18 Mile Bridge - Grand Forks, BC
Posted by: Groundspeak Premium Member T0SHEA
N 49° 14.289 W 118° 26.351
11U E 395238 N 5454927
Quick Description: The second bridge to cross the river at this point, this single lane Bailey Bridge has been in place for, perhaps, nearly three quarters of a century.
Location: British Columbia, Canada
Date Posted: 5/29/2021 7:04:47 PM
Waymark Code: WM14ADB
Published By: Groundspeak Premium Member bluesnote
Views: 0

Long Description:
Known to the locals for more than a century as the 18 Mile Bridge, it came by this name from its location 18 miles up the (then) North Fork of the Kettle River from the city of Grand Forks, the only settlement in the valley which went on to continued growth and prosperity.

The first bridge to cross here carried Brown Creek Road over the North Fork of the Kettle River. This bridge however, while in the same location as the first, carries Brown Creek Road over the Granby River. In the ensuing years, 1915 to be specific, the river had its name changed, coming to be named after the Granby Consolidated Mining & Smelting Company, which operated a large copper smelter on the river just north of Grand Forks from 1899 to June 14, 1919.

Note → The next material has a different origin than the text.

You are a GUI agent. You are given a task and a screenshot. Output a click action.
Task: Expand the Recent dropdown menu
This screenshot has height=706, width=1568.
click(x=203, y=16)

Brown Creek Road, an extension on the west side of the Granby River of the North Fork Road, was completed from Grand Forks to several miles south of this bridge in 1896. In 1907 the road was extended well beyond this point to the north, meaning that the original bridge here, a simple wooden truss structure, was likely built in 1906-1907. We have yet to unearth the year in which the original was replaced by this Bailey Bridge. A good candidate, though, would be the year 1948, the year in which the valley experienced some of the worst flooding of the 20th century, washing out many bridges in this and surrounding valleys. By 1948 Bailey Bridges, developed by the Allies during World War II, had become surplus and were beginning to come into use as cheap replacement bridges following bridge failures, such as washouts. Most, if not all, were intended as temporary replacements, but their strength and longevity resulted in many of the "temporary replacements" remaining in place to this day.

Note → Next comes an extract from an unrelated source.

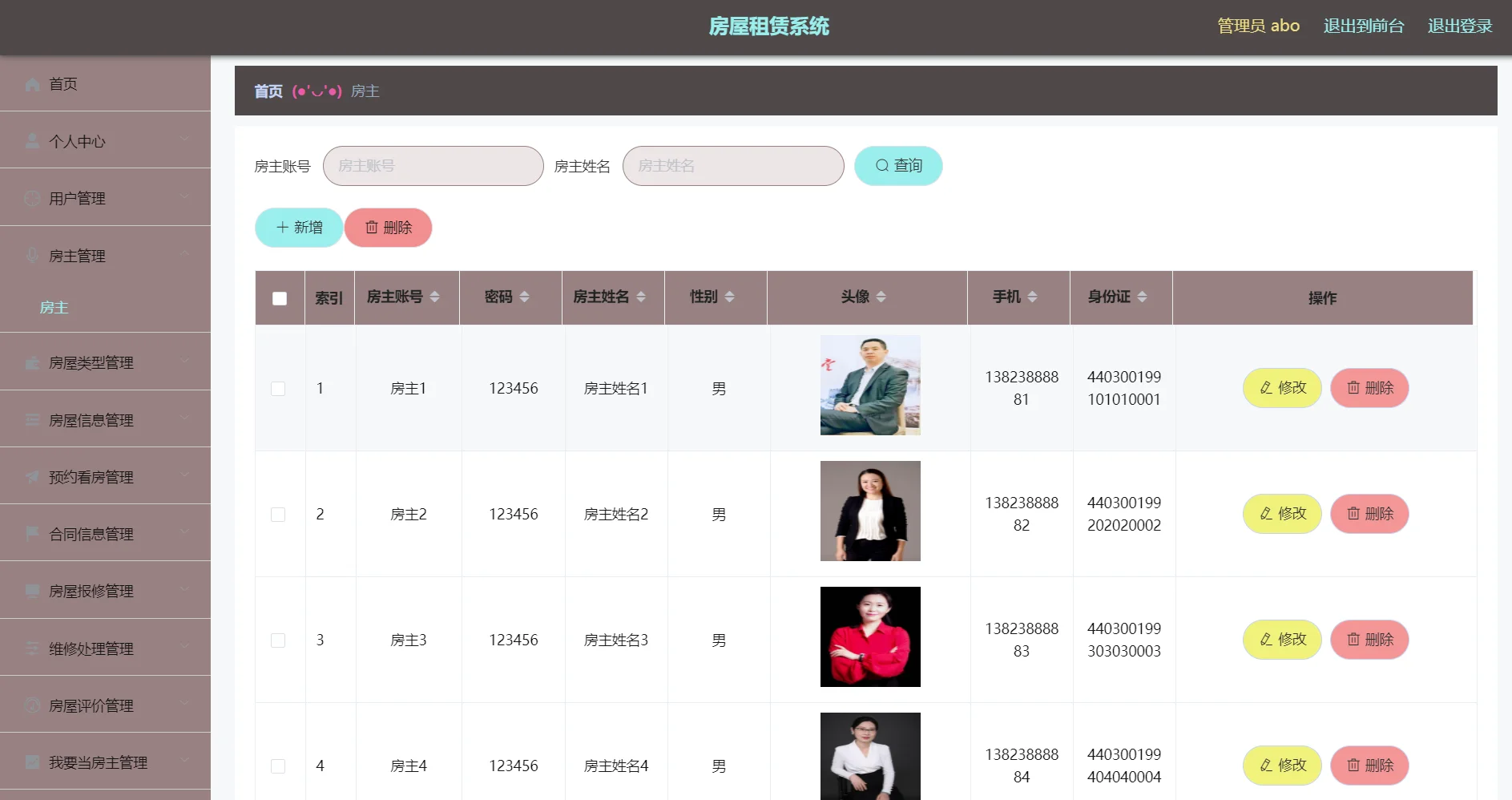Click the 首页 home icon in sidebar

A triple Bailey Bridge, with three sets of trusses on each side, this wooden decked bridge rests on steel pilings, with wooden extensions on each end. The Bailey Bridge section was paced off by myself to be 100 feet (30.48 metres) in length, with the extensions adding another 60 to 70 feet.

This is a quite rural area, with little traffic most days, and parking is readily available on the south side of the road off the east end of the bridge.